--- BEGIN EXERCISE DATA ---

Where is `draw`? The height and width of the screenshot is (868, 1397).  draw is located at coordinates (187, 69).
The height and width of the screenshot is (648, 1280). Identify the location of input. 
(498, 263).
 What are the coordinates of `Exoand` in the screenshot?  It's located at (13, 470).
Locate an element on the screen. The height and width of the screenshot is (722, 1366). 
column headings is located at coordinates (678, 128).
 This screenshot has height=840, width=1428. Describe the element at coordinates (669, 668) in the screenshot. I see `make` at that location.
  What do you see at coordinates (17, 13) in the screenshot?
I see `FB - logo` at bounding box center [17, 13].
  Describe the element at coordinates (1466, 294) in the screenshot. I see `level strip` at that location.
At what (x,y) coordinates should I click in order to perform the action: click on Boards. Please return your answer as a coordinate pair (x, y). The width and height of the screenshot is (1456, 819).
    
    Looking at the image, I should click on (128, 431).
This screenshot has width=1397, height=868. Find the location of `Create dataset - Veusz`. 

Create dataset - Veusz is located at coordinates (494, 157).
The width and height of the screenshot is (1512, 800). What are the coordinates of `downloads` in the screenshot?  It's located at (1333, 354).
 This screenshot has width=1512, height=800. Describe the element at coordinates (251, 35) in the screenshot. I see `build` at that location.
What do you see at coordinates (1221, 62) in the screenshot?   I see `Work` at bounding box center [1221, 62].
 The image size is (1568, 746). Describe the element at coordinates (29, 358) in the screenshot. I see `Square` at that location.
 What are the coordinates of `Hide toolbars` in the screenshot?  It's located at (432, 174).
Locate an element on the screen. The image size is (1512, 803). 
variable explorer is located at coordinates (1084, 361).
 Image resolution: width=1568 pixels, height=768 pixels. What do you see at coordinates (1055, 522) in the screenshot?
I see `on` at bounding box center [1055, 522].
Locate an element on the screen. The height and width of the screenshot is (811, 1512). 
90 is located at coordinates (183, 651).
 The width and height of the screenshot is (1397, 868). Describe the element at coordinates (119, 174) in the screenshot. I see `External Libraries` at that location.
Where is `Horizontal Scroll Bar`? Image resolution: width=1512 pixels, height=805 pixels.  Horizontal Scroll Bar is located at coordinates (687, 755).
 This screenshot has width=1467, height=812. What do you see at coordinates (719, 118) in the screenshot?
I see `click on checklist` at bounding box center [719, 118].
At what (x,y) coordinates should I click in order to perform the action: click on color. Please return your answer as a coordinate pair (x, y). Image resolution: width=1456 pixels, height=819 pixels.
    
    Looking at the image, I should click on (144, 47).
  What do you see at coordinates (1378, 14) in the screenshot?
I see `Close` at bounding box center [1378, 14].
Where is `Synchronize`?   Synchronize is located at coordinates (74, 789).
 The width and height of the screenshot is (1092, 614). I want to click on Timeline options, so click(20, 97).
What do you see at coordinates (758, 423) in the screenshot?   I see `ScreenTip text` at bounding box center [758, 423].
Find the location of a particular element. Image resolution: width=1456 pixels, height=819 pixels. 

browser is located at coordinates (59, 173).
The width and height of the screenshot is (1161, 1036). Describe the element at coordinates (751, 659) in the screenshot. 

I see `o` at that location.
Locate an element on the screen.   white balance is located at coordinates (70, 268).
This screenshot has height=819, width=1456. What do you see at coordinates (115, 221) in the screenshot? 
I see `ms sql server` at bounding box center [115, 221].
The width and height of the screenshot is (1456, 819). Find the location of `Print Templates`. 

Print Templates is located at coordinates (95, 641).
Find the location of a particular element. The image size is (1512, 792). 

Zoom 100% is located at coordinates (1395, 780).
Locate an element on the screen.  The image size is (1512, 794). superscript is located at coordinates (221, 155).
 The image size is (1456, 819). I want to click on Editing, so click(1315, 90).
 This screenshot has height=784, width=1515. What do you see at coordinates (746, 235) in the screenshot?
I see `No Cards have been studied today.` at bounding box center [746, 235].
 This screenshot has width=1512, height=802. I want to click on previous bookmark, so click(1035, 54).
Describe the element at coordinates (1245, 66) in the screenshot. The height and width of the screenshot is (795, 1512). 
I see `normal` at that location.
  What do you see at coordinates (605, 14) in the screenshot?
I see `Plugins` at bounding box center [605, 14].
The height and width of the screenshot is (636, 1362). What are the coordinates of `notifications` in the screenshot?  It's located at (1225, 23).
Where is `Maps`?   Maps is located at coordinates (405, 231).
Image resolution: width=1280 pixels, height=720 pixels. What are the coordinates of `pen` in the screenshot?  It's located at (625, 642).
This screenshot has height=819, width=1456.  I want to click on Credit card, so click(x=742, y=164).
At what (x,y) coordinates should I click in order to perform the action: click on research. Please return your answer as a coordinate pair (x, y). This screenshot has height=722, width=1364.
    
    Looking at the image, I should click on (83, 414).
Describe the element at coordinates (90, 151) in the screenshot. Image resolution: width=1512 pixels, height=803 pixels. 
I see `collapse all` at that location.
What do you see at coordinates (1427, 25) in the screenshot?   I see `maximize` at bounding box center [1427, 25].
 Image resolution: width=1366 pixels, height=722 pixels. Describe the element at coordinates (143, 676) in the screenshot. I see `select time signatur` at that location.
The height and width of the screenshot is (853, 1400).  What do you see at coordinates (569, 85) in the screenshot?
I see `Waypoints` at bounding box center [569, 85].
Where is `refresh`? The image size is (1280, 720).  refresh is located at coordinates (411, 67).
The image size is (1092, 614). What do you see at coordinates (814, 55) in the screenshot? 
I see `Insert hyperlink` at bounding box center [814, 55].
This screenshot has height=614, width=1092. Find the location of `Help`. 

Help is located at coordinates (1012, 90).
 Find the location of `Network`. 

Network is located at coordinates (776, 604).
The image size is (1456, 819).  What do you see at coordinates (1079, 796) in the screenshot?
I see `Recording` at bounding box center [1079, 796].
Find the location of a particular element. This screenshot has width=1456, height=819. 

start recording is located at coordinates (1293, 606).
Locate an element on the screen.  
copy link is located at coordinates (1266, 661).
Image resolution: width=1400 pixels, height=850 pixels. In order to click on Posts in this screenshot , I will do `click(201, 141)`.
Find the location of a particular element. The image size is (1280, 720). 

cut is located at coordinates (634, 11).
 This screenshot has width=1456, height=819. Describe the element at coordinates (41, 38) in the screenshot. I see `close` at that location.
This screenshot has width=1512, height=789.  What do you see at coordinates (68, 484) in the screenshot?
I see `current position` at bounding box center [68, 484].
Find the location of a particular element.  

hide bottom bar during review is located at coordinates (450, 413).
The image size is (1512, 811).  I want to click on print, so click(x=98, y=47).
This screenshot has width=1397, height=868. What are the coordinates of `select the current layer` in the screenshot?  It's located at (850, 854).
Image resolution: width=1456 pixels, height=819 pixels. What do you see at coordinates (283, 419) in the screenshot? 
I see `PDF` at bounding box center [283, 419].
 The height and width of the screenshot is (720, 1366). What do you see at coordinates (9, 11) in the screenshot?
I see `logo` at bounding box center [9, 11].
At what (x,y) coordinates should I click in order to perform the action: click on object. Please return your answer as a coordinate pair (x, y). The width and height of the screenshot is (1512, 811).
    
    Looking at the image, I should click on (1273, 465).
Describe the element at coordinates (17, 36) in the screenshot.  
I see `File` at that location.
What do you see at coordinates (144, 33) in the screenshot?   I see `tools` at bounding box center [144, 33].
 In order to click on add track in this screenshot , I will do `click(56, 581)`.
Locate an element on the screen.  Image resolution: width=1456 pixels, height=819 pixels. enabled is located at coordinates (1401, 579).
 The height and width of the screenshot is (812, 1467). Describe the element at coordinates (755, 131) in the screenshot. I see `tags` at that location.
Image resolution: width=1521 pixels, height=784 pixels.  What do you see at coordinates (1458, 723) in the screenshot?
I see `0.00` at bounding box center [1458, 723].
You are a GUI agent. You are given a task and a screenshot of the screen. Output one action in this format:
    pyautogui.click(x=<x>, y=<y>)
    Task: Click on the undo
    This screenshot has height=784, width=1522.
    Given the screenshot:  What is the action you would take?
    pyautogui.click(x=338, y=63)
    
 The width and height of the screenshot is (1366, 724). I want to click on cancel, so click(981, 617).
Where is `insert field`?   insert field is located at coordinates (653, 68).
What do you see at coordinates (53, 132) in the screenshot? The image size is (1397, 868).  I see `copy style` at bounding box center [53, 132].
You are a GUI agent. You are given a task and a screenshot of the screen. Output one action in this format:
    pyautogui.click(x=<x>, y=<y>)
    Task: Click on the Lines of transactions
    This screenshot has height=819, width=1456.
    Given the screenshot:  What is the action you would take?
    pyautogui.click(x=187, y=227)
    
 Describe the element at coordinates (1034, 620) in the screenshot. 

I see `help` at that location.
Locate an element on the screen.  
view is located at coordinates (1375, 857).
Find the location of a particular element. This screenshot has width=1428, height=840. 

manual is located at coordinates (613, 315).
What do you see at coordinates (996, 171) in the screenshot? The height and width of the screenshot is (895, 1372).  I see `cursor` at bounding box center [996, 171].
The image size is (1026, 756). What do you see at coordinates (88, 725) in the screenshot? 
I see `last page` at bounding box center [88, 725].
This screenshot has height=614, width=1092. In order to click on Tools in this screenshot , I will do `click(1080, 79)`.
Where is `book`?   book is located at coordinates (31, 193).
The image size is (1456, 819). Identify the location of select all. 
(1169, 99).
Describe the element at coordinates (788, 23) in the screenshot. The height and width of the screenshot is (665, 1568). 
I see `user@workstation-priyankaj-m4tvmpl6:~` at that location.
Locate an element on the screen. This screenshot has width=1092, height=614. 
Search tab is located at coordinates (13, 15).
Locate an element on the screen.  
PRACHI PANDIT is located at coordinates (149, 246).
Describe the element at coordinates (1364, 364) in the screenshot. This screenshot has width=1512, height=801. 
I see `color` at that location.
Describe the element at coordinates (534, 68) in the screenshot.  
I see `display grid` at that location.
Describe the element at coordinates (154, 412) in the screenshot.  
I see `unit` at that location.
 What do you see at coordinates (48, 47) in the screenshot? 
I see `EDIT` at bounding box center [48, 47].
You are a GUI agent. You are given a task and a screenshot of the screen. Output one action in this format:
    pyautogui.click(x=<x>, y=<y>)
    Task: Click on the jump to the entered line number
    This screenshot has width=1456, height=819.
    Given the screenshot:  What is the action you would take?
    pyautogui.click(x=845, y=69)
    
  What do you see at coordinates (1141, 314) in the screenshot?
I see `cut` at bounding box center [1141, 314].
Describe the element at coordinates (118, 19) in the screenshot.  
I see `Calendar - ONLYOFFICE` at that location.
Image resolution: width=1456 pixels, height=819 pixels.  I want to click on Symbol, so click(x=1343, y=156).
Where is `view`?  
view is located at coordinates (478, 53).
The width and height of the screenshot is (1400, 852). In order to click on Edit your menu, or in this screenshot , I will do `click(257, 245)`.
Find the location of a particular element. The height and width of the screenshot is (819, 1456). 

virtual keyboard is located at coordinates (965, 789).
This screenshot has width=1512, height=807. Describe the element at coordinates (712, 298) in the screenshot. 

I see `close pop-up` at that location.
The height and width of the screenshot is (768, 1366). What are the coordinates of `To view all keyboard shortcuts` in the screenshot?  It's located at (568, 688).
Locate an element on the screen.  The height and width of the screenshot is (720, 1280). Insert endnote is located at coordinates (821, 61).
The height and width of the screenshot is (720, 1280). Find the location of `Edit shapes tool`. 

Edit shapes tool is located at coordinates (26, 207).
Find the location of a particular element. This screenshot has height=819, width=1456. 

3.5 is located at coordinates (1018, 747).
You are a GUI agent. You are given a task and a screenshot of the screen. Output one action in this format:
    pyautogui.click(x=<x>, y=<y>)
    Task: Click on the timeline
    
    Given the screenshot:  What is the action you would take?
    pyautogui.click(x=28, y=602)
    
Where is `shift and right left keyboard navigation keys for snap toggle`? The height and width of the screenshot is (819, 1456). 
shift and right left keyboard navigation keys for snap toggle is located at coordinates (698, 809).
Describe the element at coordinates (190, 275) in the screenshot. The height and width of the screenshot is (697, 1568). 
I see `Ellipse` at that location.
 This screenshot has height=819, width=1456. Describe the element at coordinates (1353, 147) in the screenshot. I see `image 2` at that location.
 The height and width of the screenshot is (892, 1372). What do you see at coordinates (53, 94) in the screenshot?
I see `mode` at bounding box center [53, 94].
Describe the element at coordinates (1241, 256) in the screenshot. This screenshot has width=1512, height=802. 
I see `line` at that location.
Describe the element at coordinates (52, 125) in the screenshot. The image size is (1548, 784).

--- END EXERCISE DATA ---

:: GIVEN TASK ::
Repeat everything from the line containing "The height and width of the screenshot is (768, 1366)." down to the end of the material, unchanged.

:: SOLUTION ::
The height and width of the screenshot is (768, 1366). What are the coordinates of `To view all keyboard shortcuts` in the screenshot?  It's located at (568, 688).
Locate an element on the screen.  The height and width of the screenshot is (720, 1280). Insert endnote is located at coordinates (821, 61).
The height and width of the screenshot is (720, 1280). Find the location of `Edit shapes tool`. 

Edit shapes tool is located at coordinates (26, 207).
Find the location of a particular element. This screenshot has height=819, width=1456. 

3.5 is located at coordinates (1018, 747).
You are a GUI agent. You are given a task and a screenshot of the screen. Output one action in this format:
    pyautogui.click(x=<x>, y=<y>)
    Task: Click on the timeline
    
    Given the screenshot:  What is the action you would take?
    pyautogui.click(x=28, y=602)
    
Where is `shift and right left keyboard navigation keys for snap toggle`? The height and width of the screenshot is (819, 1456). 
shift and right left keyboard navigation keys for snap toggle is located at coordinates (698, 809).
Describe the element at coordinates (190, 275) in the screenshot. The height and width of the screenshot is (697, 1568). 
I see `Ellipse` at that location.
 This screenshot has height=819, width=1456. Describe the element at coordinates (1353, 147) in the screenshot. I see `image 2` at that location.
 The height and width of the screenshot is (892, 1372). What do you see at coordinates (53, 94) in the screenshot?
I see `mode` at bounding box center [53, 94].
Describe the element at coordinates (1241, 256) in the screenshot. This screenshot has width=1512, height=802. 
I see `line` at that location.
Describe the element at coordinates (52, 125) in the screenshot. The image size is (1548, 784).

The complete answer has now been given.